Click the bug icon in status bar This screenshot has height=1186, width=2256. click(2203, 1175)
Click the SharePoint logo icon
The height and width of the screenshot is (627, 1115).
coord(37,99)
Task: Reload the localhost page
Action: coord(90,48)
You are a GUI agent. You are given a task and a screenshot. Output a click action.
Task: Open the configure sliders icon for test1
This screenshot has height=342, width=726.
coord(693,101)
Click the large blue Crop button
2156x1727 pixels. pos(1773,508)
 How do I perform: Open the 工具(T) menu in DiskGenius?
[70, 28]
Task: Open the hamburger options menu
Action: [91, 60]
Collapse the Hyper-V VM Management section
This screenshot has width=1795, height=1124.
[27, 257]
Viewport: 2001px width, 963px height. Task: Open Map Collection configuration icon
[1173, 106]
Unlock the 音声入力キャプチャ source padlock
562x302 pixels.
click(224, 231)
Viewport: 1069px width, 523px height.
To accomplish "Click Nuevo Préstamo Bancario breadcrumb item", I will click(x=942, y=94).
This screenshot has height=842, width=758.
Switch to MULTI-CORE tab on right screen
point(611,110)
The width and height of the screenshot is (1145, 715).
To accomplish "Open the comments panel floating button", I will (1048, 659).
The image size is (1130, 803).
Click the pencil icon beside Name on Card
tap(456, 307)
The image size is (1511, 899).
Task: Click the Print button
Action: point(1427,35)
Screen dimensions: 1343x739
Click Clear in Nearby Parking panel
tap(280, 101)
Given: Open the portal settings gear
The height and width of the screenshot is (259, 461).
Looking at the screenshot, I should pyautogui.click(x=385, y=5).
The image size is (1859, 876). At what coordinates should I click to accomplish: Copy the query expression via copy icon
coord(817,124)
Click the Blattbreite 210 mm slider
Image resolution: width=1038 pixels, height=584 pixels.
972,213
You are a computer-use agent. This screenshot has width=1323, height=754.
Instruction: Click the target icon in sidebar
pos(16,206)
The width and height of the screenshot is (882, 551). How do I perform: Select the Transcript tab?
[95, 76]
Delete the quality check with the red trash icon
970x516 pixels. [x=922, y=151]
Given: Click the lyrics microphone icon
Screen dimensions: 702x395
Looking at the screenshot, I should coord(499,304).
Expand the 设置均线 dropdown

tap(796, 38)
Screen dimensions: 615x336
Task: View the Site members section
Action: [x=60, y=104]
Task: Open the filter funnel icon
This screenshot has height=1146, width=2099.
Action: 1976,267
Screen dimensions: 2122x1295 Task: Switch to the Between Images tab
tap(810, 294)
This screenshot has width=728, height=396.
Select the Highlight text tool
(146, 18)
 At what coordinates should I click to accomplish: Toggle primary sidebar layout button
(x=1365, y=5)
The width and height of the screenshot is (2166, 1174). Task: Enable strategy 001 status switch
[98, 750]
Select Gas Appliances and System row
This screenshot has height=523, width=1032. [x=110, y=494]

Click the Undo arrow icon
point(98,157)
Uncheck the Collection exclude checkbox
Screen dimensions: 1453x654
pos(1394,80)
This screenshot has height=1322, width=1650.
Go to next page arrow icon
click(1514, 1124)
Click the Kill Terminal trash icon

Task objective
Transcribe all of the entries without alteration.

Answer box
Click the bug icon in status bar This screenshot has height=1186, width=2256. click(2203, 1175)
Click the SharePoint logo icon
The height and width of the screenshot is (627, 1115).
coord(37,99)
Task: Reload the localhost page
Action: coord(90,48)
You are a GUI agent. You are given a task and a screenshot. Output a click action.
Task: Open the configure sliders icon for test1
This screenshot has height=342, width=726.
coord(693,101)
Click the large blue Crop button
2156x1727 pixels. pos(1773,508)
 How do I perform: Open the 工具(T) menu in DiskGenius?
[70, 28]
Task: Open the hamburger options menu
Action: [91, 60]
Collapse the Hyper-V VM Management section
This screenshot has width=1795, height=1124.
[27, 257]
Viewport: 2001px width, 963px height. Task: Open Map Collection configuration icon
[1173, 106]
Unlock the 音声入力キャプチャ source padlock
562x302 pixels.
click(224, 231)
Viewport: 1069px width, 523px height.
To accomplish "Click Nuevo Préstamo Bancario breadcrumb item", I will click(x=942, y=94).
This screenshot has height=842, width=758.
Switch to MULTI-CORE tab on right screen
point(611,110)
The width and height of the screenshot is (1145, 715).
To accomplish "Open the comments panel floating button", I will (1048, 659).
The image size is (1130, 803).
Click the pencil icon beside Name on Card
tap(456, 307)
The image size is (1511, 899).
Task: Click the Print button
Action: point(1427,35)
Screen dimensions: 1343x739
Click Clear in Nearby Parking panel
tap(280, 101)
Given: Open the portal settings gear
The height and width of the screenshot is (259, 461).
Looking at the screenshot, I should pyautogui.click(x=385, y=5).
The image size is (1859, 876). At what coordinates should I click to accomplish: Copy the query expression via copy icon
coord(817,124)
Click the Blattbreite 210 mm slider
Image resolution: width=1038 pixels, height=584 pixels.
972,213
You are a computer-use agent. This screenshot has width=1323, height=754.
Instruction: Click the target icon in sidebar
pos(16,206)
The width and height of the screenshot is (882, 551). How do I perform: Select the Transcript tab?
[95, 76]
Delete the quality check with the red trash icon
970x516 pixels. [x=922, y=151]
Given: Click the lyrics microphone icon
Screen dimensions: 702x395
Looking at the screenshot, I should coord(499,304).
Expand the 设置均线 dropdown

tap(796, 38)
Screen dimensions: 615x336
Task: View the Site members section
Action: [x=60, y=104]
Task: Open the filter funnel icon
This screenshot has height=1146, width=2099.
Action: 1976,267
Screen dimensions: 2122x1295 Task: Switch to the Between Images tab
tap(810, 294)
This screenshot has width=728, height=396.
Select the Highlight text tool
(146, 18)
 At what coordinates should I click to accomplish: Toggle primary sidebar layout button
(x=1365, y=5)
The width and height of the screenshot is (2166, 1174). Task: Enable strategy 001 status switch
[98, 750]
Select Gas Appliances and System row
This screenshot has height=523, width=1032. [x=110, y=494]

Click the Undo arrow icon
point(98,157)
Uncheck the Collection exclude checkbox
Screen dimensions: 1453x654
pos(1394,80)
This screenshot has height=1322, width=1650.
Go to next page arrow icon
click(1514, 1124)
Click the Kill Terminal trash icon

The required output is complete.